Task 1: Beautiful Arrangement

You are given a positive integer, $int.

Write a script to return the number of beautiful arrangements that you can construct.

A permutation of n integers, 1-indexed, is considered a beautiful arrangement if for every i (1 <= i <= n) either of the following is true:

  1. perm[i] is divisible by i

  2. i is divisible by perm[i]

The sequence is at the OEIS but there doesn't appear to any short-cut to calculating it. But I got a factor of about 100 speed-up in going from the initial naive version (using permutations) to the rather more ferociously optimised final code. For a start, there are no divisions needed.

Crystal:

def beautifularrangement(a)

Generate the modulus table. Start with every entry false. (Some languages make this hard by duplicating the inner object when initialising an array.)

  precalc = Array.new(a + 1) { Array.new(a + 1, false) }

Step through one axis.

  1.upto(a) do |i|

Step through the other generating the divisible entries, and set them to true in both directions.

    i.step(to: a, by: i) do |j|
      precalc[i][j] = true
      precalc[j][i] = true
    end
  end

Initialise the count, and the DFS stack. Each entry in the stack is a list of the remaining numbers.

  ct = 0
  stack = Array(Array(Int32)).new
  stack.push((1 .. a).to_a)
  while stack.size > 0
    trail = stack.pop

If there's only one number left (and we wouldn't get here if it hadn't been tested), increment the count.

    if trail.size == 1
      ct += 1
    else

Work out the place value of the next number.

      p = a - trail.size + 2

For each candidate,

      trail.each do |i|

If it's valid here,

        if precalc[i][p]

Generate a list of the candidates without it,

          tt = trail.select{|x| x != i}

And push them to the stack.

          stack.push(tt)
        end
      end
    end
  end
  ct
end

This lets me take great short-cuts: if 2 doesn't fit in position 3, that whole branch can be abandoned rather than worked out in detail.

This seemed like a decent benchmarking challenge since I implemented essentially the same compute-intensive code in each language, Tests are for values of 1, 2, 10 and 20, in sequence. This time I gathered maximum memory use too.

Language time/s RSS/M
Rust (release) 1.88 3.0
JavaScript 2.28 63.0
Crystal (release) 2.45 5.3
Kotlin 2.79 203.3
Crystal (debug) 9.62 7.2
Rust (debug) 13.68 3.0
Python 15.24 13.5
Scala* 17.46 322.3
Perl 26.26 13.7
PostScript 41.88 30.8
Lua 41.90 2.9
Ruby 63.51 18.4
Raku 300.61 178.7

* (I wasn't able to get the -savecompiled option to work with my copy of the Scala compiler, so figures for that include compilation time and memory.)
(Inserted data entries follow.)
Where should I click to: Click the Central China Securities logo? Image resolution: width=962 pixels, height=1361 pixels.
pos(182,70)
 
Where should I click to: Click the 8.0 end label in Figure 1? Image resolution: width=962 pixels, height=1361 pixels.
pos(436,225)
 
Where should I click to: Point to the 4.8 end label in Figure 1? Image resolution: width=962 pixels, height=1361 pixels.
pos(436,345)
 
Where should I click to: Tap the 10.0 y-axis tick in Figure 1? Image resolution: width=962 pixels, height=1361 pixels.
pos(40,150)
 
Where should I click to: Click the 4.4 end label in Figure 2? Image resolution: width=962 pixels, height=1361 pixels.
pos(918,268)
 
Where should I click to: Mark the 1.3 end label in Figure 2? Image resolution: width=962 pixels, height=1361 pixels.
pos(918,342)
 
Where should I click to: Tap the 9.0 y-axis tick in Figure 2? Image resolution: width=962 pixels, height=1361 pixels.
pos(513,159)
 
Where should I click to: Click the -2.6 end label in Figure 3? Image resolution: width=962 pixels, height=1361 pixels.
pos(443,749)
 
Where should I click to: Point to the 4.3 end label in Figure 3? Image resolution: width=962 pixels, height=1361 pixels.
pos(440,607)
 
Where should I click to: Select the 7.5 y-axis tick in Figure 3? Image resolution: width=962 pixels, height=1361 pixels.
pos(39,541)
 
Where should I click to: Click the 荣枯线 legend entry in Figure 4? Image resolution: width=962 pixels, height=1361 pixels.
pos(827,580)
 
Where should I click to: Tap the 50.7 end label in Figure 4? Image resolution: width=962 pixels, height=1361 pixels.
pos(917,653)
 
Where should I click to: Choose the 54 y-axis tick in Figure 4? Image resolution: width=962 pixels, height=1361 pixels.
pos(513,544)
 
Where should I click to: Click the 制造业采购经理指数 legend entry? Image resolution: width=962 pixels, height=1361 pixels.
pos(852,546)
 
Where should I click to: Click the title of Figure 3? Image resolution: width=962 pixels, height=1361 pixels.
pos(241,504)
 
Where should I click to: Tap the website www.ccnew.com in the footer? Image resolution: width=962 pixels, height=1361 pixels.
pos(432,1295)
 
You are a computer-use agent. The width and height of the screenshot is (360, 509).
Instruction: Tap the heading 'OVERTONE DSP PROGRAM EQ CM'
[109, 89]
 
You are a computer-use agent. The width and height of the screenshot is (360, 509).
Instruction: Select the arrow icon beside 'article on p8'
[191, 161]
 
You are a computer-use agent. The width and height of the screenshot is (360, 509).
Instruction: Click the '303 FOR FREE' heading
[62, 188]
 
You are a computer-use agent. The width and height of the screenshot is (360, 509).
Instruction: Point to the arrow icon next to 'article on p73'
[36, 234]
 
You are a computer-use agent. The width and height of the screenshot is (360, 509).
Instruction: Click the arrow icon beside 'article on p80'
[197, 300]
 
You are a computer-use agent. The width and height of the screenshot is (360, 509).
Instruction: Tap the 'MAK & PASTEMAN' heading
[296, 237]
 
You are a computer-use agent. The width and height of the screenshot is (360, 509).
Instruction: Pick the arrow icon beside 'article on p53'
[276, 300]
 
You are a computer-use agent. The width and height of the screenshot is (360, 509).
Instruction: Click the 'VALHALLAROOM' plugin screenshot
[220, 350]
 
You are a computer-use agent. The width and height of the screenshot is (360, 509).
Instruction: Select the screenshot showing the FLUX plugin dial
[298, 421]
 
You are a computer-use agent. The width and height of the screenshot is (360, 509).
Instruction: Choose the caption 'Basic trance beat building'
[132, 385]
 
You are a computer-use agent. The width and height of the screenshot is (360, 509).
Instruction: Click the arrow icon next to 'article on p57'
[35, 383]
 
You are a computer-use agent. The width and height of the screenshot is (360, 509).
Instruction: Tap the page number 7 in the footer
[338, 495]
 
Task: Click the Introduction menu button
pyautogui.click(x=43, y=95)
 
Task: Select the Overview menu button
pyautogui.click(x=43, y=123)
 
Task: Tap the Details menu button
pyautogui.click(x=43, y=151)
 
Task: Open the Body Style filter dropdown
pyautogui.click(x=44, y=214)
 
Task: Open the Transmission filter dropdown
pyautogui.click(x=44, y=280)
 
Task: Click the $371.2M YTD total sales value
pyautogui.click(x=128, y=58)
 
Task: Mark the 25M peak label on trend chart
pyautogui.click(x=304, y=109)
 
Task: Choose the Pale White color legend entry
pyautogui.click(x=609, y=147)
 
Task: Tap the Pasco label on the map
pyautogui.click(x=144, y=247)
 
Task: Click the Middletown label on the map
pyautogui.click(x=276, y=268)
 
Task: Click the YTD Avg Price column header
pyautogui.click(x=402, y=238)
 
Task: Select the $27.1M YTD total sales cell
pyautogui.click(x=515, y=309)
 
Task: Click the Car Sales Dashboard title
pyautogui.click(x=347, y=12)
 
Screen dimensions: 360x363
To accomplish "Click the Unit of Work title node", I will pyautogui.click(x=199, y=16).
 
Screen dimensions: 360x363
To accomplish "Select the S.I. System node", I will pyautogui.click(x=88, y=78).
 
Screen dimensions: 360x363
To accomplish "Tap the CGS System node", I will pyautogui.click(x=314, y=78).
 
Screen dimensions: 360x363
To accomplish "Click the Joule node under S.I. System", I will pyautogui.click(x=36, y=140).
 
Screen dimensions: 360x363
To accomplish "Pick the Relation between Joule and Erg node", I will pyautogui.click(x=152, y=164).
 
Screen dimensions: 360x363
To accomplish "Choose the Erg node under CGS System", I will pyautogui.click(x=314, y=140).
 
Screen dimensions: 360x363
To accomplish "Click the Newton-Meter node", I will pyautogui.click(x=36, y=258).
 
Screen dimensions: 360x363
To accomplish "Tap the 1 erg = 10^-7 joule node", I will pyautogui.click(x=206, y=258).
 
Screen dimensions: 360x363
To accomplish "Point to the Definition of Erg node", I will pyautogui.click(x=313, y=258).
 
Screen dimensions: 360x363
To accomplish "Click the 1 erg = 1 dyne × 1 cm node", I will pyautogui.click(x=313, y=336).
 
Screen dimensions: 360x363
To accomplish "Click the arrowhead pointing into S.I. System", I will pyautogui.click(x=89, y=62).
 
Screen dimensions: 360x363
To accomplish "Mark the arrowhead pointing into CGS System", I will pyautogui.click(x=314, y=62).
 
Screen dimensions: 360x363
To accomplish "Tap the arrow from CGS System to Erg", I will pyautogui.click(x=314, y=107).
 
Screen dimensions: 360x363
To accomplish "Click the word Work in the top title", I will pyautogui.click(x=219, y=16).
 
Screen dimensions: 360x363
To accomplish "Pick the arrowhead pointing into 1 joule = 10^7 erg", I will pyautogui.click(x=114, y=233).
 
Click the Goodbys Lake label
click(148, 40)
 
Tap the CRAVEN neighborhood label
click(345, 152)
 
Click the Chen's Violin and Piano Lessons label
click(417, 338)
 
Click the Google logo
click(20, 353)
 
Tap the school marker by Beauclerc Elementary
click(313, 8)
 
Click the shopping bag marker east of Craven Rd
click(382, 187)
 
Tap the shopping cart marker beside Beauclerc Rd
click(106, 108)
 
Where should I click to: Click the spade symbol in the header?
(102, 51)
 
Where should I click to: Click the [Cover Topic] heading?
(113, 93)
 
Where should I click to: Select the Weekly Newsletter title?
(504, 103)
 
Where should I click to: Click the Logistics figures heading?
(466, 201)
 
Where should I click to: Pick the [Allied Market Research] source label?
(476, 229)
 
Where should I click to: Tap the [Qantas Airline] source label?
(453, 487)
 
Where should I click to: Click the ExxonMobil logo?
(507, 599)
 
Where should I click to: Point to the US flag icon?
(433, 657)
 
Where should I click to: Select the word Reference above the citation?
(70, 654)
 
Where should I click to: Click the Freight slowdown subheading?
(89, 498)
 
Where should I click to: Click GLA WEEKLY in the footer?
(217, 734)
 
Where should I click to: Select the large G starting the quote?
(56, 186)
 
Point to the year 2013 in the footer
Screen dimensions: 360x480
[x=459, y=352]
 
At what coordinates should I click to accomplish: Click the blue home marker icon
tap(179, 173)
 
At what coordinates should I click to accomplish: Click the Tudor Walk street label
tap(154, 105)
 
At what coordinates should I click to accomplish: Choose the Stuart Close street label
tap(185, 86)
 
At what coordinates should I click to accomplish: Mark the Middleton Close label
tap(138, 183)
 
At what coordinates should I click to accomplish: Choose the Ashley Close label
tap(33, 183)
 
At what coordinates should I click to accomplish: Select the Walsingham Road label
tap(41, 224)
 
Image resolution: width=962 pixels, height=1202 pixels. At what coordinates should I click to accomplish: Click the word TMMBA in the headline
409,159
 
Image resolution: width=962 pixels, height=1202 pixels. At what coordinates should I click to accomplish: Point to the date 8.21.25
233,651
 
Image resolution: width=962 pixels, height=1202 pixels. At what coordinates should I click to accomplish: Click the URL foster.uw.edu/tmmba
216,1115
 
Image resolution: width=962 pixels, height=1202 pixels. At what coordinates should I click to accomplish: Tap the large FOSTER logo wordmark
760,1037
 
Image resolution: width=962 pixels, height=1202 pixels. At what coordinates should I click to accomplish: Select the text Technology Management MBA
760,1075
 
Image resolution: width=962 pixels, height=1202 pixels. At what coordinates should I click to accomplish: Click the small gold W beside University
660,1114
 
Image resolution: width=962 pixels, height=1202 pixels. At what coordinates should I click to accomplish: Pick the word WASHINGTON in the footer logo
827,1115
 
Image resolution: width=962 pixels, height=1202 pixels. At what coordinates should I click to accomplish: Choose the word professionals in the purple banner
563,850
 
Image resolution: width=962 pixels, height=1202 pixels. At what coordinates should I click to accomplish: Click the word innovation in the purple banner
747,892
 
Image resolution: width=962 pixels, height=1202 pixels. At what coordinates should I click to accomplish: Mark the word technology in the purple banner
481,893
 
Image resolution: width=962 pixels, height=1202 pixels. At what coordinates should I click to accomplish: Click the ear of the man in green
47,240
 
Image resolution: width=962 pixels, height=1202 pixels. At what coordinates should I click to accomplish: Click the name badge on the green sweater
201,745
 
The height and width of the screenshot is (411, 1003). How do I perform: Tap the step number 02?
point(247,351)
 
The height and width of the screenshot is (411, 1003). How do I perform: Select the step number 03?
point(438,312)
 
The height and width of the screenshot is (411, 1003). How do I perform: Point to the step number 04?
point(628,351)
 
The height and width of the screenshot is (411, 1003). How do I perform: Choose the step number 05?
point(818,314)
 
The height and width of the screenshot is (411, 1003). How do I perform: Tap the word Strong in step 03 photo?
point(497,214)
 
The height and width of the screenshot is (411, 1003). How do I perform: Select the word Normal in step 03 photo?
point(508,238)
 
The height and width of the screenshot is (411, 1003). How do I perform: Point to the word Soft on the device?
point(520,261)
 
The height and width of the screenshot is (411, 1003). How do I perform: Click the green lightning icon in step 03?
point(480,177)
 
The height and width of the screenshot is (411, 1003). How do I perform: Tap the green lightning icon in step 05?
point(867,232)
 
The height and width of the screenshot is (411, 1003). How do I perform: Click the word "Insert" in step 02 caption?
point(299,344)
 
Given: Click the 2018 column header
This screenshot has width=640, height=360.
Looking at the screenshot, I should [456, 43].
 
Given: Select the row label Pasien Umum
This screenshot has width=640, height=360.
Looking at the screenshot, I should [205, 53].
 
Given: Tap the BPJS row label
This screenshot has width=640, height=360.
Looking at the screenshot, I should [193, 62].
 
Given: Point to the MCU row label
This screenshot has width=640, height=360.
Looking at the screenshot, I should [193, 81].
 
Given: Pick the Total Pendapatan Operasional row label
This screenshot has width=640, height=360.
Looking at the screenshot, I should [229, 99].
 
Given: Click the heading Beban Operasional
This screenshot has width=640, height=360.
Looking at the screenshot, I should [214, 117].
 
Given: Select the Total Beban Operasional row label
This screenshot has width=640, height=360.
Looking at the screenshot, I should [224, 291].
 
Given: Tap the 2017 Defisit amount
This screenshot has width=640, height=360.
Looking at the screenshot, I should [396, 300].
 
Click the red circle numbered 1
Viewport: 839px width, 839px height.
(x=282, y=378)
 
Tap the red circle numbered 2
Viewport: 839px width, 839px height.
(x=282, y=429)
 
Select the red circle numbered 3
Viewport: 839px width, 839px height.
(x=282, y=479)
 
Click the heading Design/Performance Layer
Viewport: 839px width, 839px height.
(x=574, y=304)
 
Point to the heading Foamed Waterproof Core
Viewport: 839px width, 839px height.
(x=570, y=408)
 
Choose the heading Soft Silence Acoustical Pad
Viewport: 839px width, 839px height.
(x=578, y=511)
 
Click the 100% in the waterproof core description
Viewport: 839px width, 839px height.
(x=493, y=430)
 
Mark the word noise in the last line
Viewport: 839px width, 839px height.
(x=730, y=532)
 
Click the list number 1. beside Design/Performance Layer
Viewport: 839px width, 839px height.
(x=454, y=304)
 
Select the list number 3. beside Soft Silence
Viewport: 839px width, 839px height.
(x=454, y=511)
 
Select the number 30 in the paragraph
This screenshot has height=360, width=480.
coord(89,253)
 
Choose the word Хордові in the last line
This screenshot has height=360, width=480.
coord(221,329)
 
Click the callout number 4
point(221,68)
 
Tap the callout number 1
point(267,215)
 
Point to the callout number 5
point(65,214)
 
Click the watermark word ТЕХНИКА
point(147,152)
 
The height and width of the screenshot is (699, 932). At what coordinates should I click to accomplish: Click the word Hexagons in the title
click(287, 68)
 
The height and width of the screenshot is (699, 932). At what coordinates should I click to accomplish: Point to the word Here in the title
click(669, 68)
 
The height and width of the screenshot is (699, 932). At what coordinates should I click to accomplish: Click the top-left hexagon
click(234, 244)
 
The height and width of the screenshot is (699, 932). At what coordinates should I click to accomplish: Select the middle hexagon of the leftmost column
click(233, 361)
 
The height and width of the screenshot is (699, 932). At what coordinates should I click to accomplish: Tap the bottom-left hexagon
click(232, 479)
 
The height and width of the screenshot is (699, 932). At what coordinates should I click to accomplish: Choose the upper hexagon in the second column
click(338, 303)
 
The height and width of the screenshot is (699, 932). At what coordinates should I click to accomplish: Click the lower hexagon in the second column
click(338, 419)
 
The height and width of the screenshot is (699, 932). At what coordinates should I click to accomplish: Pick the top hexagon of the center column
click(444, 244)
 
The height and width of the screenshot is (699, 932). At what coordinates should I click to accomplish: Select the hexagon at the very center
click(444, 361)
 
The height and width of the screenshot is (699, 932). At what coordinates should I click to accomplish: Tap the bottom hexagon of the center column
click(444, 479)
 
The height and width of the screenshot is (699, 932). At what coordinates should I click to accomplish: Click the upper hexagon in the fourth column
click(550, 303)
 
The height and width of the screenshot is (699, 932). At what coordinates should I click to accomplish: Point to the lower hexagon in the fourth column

The genuinely compiled languages have a bit of competition, especially from JavaScript (Node 18.19.0) and Kotlin, but they're vastly more memory-efficient without the need for an interpretation environment. (And Lua uses least of all, since it's designed for embedding.) And oh dear Raku. I mean, there are plenty of good things about the language, but.

Task 2: Nested Array

You are given an array of integers, @ints of length n containing permutation of the numbers in the range [0, n - 1].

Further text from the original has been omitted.